Search code examples
pytorchgradientautograd

How to "manually" apply your gradients in Pytorch?


what would be the equivalent in Pytorch of the following in tensorflow, where loss is the calculated loss in the iteration of the network and net is the Neural Network.

with tf.GradientTape() as tape:              
    grads = tape.gradient(loss, net.trainable_variables)
    optimizer.apply_gradients(zip(grads, net.trainable_variables))

So, we compute our gradients for all the trainable variables in our network in accordance to the loss function. In the next line we apply the gradients via the optimizer.

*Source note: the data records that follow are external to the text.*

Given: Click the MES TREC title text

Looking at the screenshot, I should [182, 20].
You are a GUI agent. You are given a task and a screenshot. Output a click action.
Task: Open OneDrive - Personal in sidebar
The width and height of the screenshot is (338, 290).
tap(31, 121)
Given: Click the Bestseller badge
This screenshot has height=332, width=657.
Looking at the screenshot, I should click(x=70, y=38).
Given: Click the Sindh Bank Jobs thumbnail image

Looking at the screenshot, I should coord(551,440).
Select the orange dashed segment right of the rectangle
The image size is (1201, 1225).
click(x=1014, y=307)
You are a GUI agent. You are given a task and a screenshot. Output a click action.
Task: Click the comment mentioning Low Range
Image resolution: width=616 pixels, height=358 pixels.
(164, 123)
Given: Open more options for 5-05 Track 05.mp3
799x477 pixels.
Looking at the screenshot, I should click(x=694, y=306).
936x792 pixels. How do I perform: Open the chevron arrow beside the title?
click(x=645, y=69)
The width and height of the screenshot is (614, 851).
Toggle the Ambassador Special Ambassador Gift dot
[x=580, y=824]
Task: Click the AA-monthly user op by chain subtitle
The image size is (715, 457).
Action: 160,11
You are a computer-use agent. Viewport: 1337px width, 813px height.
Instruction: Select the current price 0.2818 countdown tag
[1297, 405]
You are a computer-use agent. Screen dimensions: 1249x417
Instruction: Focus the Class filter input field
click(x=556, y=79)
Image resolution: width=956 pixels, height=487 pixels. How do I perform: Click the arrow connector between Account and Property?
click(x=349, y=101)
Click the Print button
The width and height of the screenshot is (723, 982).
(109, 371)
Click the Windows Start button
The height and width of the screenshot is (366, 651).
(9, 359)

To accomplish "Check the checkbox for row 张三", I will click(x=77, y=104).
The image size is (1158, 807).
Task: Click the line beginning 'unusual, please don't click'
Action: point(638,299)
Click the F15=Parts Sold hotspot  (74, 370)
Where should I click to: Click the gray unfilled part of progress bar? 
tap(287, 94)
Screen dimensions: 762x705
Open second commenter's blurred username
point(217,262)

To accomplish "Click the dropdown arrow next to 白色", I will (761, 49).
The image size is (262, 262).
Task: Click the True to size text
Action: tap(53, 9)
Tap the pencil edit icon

In the use case I have, this is the way to do it and it works fine.

Now, how would I do the same in Pytorch? I am aware of the "standard" way:

optimizer.zero_grad()
loss.backward()
optimizer.step()

That is however not applicable for me. So how can I apply the gradients "manually". Google doesn't help unfortunately, although I think it is probably a rather simple question.

Hope one of you can enlighten me!

Thanks!


Solution

  • Let's break the standard PyTorch way of doing updates; hopefully, that will clarify what you want.

    In Pytorch, each NN parameter has a .data and .grad attribute. .data is ... the actual weight tensor, and .grad is the attribute that will hold the gradient. It is None if the gradient is not computed yet. With this knowledge, let's understand the update steps.

    First, we do optimizer.zero_grad(). This zeros out or empties the .grad attribute. .grad may be None already if you never computed the gradients.

    Next, we do loss.backward(). This is the backprop step that will compute and update each parameter's .grad attribute.

    Once we have gradients, we want to update the weights with some rule (SGD, ADAM, etc.), and we do optimizer.step(). This will iterate over all the parameters and update the weights correctly using the compute .grad attributes.

    So, now to apply gradients manually, you can replace the optimizer.step() with a for loop like the below:

    for param in model.parameters():
        param.data = custom_rule(param.data, param.grad, learning_rate, **any_other_arguments)
    

    and that should do the trick.